Es una ceremonia que para alguien ajeno al mundo de las acequias madre, las paradas o rollos, las hijuelas e hiladas, a primera vista resulta ser una ristra de nombres pronunciados de forma vertiginosa por parte del Chato, intercalado por gritos de 1, 2, 8, “un canterico” o “media hora” por parte de los comuneros. Cuando después de tan sólo unos minutos Jesús Berganza cierra la sesión con sus ya tradicionales palabras “mañana más, señores”, algunos se van contentos, a otros les toca volver al día siguiente. El porqué está en la cabeza del Chato que mientras ha nombrado las distintas acequias y paradas en un viaje mental por cientos de hectáreas y kilómetros de regadío de todo el municipio, al mismo tiempo ha sumado las horas pedidas por parte de los agricultores y, llegado al tope del agua disponible, da por terminada la manda.

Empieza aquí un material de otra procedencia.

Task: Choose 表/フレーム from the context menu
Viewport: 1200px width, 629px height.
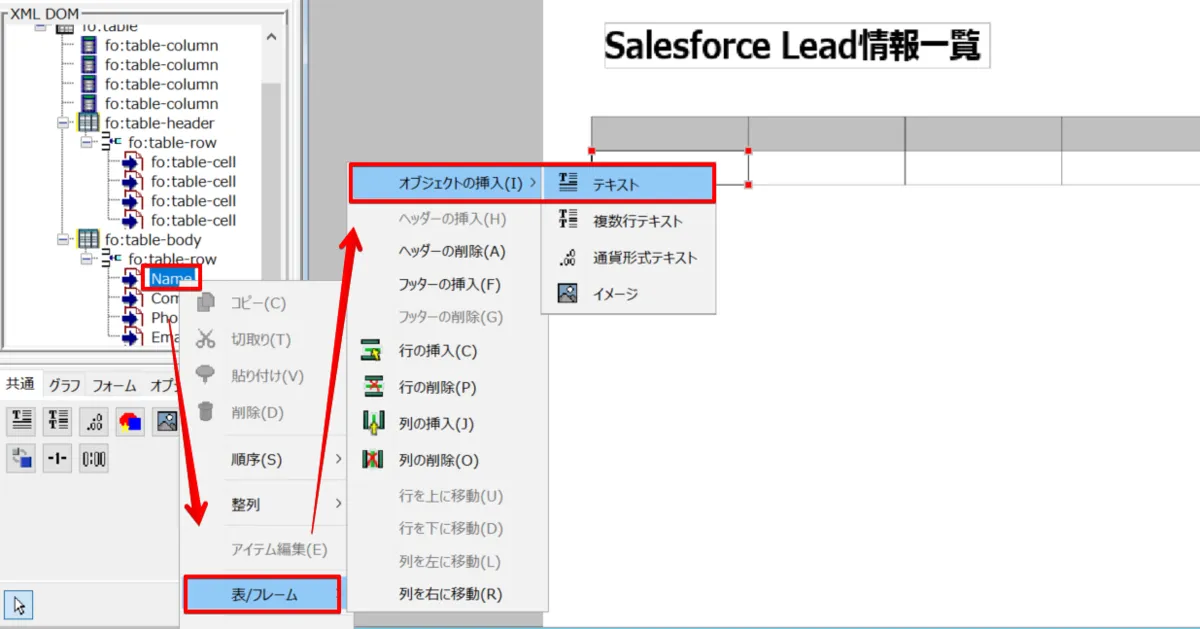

Una faena mental en la que nadie es capaz de seguirle ya que muy pocos conocen aún ese fascinante mundo de ríos, fuentes y manantiales, balsas y azudes y ese entramado de acequías heredado del Al Ándalus. Así que – casi – nadie se queja del reparto, lo que dice el presidente “va a misa”.

Este año, debido a la sequía, Berganza ha tenido mucha más audiencia que otros años. Más de uno recordaba viejos tiempos cuando hace dos o tres décadas aún había acequieros oficiales que se ganaban la vida mandando el agua, controlando el regadío y

Croquis de una zona de riego./ Gonzalo Mateo

vigilando las acequias. Eran tiempos cuando aún se contrataban regadores, cuando cada día cientos de jericanos iban a la manda y a veces tenían que esperar semanas hasta poder regar.

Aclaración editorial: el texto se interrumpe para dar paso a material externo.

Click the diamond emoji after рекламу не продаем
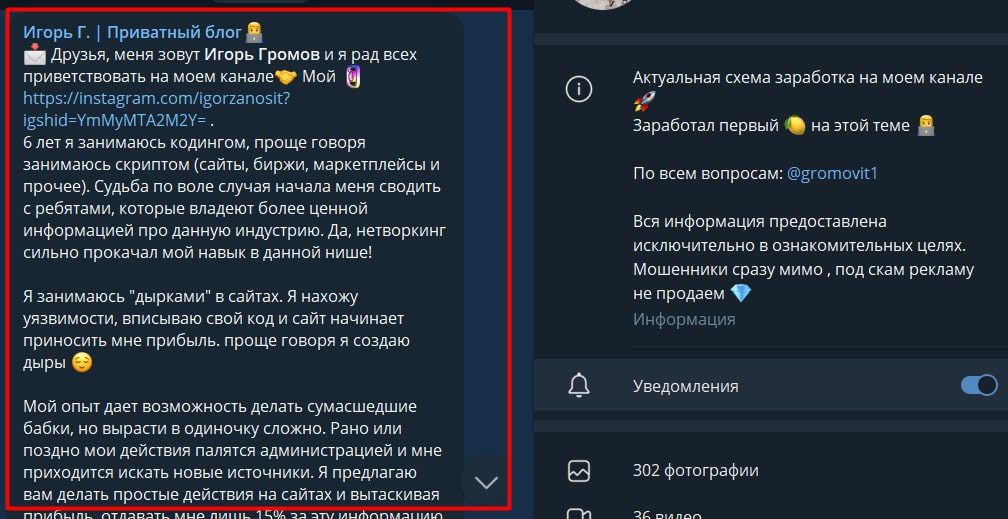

Aunque hoy día a la hora de la manda se reúnan decenas de personas debajo de las arcadas, no suelen haber más de 15 ó 20 que piden agua – el resto hace de público y de curioso. Así que a Jesús Berganza el cantar de los “rollos” le resulta algo más llevadero que hace unos lustros. Nombres de paradas sacados en su día por la partida o el lugar concreto, por el mote o la profesión del comunero como Jabonero, Chirimito, Cementerio, Carfollo, Piñueleta, Pepe el Barato, Fandanguera, Ermitaño, Zancarriana, Fraile, Botonera, Don Bernardo, Piquinino, Porro, El Santom, Pelechana, Alpargata, La Virgen, Huerta y Melena… difícilmente se oirán.

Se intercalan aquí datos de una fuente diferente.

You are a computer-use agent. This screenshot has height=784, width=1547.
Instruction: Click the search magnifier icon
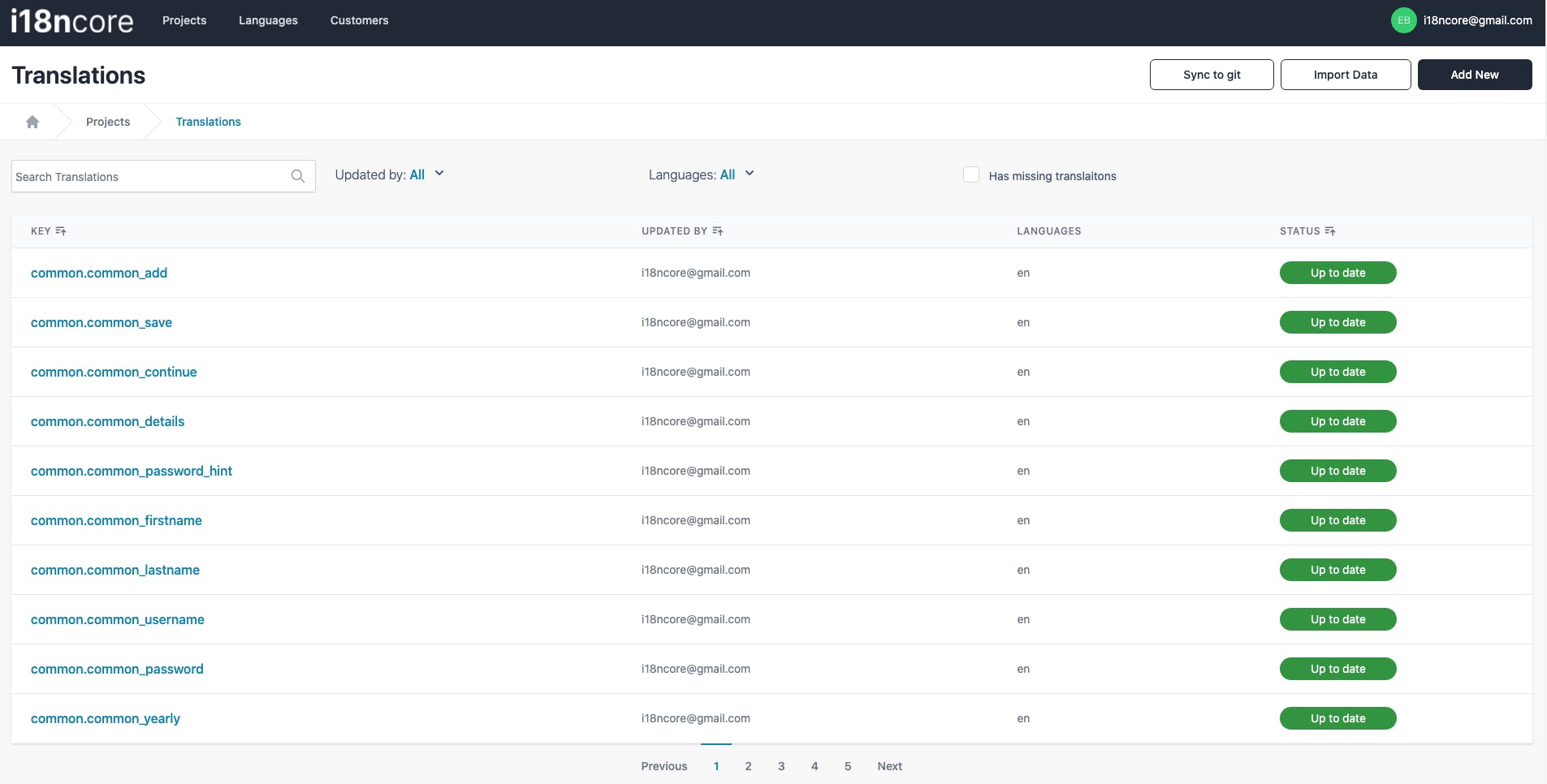click(x=298, y=176)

Sin embargo, este año con la sequía y hasta el río Palancia sin gota, al Chato no sólo le tocaba repartir más y mejor, sino también calmar el ánimo de algunos agricultores impacientes.

Por la escasez de agua, la manda 2012 ha empezado más pronto, ya en junio, y durará más de lo normal. Cuando este año, Jesús Berganza por fin pronuncie las palabras “al año que viene más, señores” será una magnífica señal: Por fin habrá llovido y habrá agua suficiente para que el regadío se rija de nuevo de forma autorregulada: tres días “los de arriba” y tres “los de abajo”.